I am afraid there is no merit in this contention. The Trial Court had discussed the evidence of Ram Partap in the light of the report Exhibit D.1 produced by him. The Additional District Judge while hearing the appeal could have commented on that evidence and held it to be inadmissible if law so permitted. But he did not at all have this evidence before his mind. It was not a case of inadmissible evidence either. No doubt the procedure adopted by the trial Court in letting in a certified copy of the previous deposition of Ram Partap made in the criminal proceedings and allowing the same to be proved by Ram Partap himself was not correct and he should have been examined again in regard to all that he had stated earlier in the statement the parties in order to save time did not object to the previous deposition being proved by Ram Partap himself who was only cross examined.
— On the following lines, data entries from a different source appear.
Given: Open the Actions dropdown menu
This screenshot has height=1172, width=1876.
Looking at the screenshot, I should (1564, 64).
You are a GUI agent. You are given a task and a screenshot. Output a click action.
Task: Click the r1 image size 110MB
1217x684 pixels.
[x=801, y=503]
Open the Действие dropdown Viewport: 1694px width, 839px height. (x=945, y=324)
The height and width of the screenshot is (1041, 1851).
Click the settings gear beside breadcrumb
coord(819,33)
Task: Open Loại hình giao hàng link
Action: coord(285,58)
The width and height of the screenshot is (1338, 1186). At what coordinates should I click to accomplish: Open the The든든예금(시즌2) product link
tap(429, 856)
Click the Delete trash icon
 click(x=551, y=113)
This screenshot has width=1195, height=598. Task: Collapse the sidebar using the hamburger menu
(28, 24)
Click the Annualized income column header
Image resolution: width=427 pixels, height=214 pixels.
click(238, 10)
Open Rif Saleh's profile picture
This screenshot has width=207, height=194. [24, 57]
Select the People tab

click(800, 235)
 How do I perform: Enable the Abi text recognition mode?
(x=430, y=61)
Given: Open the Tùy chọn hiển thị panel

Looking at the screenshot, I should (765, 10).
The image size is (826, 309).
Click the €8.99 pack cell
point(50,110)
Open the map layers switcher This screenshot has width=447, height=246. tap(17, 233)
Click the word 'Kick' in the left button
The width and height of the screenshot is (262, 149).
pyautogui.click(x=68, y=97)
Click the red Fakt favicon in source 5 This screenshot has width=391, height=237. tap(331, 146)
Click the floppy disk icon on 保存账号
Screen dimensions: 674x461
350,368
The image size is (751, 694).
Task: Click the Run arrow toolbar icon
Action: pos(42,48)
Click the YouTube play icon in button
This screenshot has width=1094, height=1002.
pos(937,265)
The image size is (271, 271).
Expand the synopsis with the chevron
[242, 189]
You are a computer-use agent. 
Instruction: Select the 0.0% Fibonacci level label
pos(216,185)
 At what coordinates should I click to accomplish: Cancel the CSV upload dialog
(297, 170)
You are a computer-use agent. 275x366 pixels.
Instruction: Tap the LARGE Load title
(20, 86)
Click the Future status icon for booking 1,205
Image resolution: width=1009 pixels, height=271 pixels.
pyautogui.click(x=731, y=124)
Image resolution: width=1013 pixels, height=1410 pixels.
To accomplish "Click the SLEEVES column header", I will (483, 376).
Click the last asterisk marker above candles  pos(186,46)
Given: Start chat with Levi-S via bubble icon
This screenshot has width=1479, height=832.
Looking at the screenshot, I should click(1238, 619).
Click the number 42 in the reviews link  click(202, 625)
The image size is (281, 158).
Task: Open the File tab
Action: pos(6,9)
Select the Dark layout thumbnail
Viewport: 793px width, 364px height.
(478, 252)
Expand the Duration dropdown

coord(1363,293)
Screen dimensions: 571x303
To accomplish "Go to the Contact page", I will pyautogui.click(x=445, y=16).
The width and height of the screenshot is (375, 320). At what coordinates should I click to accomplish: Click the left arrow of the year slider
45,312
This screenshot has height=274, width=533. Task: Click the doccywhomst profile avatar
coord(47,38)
It is not a case where irrelevant evidence had been let in with the consent of the parties but the only objection is that the procedure followed in the matter of giving evidence in Court was not correct. When the parties themselves have allowed certain statements to be placed on the record as a part of their evidence, it is not open to them to urge later either in the same Court or in a court of appeal that the evidence produced was inadmissible. To allow them to do so would indeed be permitting them both to appropriate and reprobate." 16. " 8. In view whereof no indulgence is caused in respect of the conclusion arrived at by the Claims Tribunal that the offending vehicle was being operated in breach of insurance policy. 9. In the result, Appeal fails and is dismissed. No costs.